**Your instructions:** Copy the data precisely, keeping every character.

**Recorded information:**
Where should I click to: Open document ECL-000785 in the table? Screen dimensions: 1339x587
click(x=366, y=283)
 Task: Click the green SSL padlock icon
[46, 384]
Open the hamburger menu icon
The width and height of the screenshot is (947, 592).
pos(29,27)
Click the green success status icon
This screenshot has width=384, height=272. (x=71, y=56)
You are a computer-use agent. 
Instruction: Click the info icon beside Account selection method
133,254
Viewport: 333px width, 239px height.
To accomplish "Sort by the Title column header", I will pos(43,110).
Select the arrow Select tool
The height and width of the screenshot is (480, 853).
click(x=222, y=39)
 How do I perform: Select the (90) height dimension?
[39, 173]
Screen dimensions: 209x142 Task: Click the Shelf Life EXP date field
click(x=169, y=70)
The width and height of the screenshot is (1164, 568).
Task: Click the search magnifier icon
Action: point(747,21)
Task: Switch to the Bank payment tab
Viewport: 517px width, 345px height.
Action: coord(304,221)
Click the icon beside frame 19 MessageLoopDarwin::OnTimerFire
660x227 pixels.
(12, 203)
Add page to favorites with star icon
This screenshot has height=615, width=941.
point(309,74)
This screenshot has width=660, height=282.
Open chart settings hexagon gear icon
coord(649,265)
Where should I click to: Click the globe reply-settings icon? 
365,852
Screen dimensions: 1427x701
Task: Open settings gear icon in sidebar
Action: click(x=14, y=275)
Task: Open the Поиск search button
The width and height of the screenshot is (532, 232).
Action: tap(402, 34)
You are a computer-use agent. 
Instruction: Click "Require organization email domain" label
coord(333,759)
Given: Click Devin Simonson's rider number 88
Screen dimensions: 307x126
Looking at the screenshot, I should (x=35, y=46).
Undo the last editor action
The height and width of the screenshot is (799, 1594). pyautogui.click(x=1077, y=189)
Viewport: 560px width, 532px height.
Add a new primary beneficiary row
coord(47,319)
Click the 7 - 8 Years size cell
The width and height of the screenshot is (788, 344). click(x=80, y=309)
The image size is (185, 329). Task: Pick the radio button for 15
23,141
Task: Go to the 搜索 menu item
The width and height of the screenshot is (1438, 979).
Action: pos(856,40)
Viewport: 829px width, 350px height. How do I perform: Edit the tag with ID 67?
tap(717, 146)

**Result below:**
Where should I click to: Open document ECL-000785 in the table? Screen dimensions: 1339x587
click(x=366, y=283)
 Task: Click the green SSL padlock icon
[46, 384]
Open the hamburger menu icon
The width and height of the screenshot is (947, 592).
pos(29,27)
Click the green success status icon
This screenshot has width=384, height=272. (x=71, y=56)
You are a computer-use agent. 
Instruction: Click the info icon beside Account selection method
133,254
Viewport: 333px width, 239px height.
To accomplish "Sort by the Title column header", I will pos(43,110).
Select the arrow Select tool
The height and width of the screenshot is (480, 853).
click(x=222, y=39)
 How do I perform: Select the (90) height dimension?
[39, 173]
Screen dimensions: 209x142 Task: Click the Shelf Life EXP date field
click(x=169, y=70)
The width and height of the screenshot is (1164, 568).
Task: Click the search magnifier icon
Action: point(747,21)
Task: Switch to the Bank payment tab
Viewport: 517px width, 345px height.
Action: coord(304,221)
Click the icon beside frame 19 MessageLoopDarwin::OnTimerFire
660x227 pixels.
(12, 203)
Add page to favorites with star icon
This screenshot has height=615, width=941.
point(309,74)
This screenshot has width=660, height=282.
Open chart settings hexagon gear icon
coord(649,265)
Where should I click to: Click the globe reply-settings icon? 
365,852
Screen dimensions: 1427x701
Task: Open settings gear icon in sidebar
Action: click(x=14, y=275)
Task: Open the Поиск search button
The width and height of the screenshot is (532, 232).
Action: tap(402, 34)
You are a computer-use agent. 
Instruction: Click "Require organization email domain" label
coord(333,759)
Given: Click Devin Simonson's rider number 88
Screen dimensions: 307x126
Looking at the screenshot, I should (x=35, y=46).
Undo the last editor action
The height and width of the screenshot is (799, 1594). pyautogui.click(x=1077, y=189)
Viewport: 560px width, 532px height.
Add a new primary beneficiary row
coord(47,319)
Click the 7 - 8 Years size cell
The width and height of the screenshot is (788, 344). click(x=80, y=309)
The image size is (185, 329). Task: Pick the radio button for 15
23,141
Task: Go to the 搜索 menu item
The width and height of the screenshot is (1438, 979).
Action: pos(856,40)
Viewport: 829px width, 350px height. How do I perform: Edit the tag with ID 67?
tap(717, 146)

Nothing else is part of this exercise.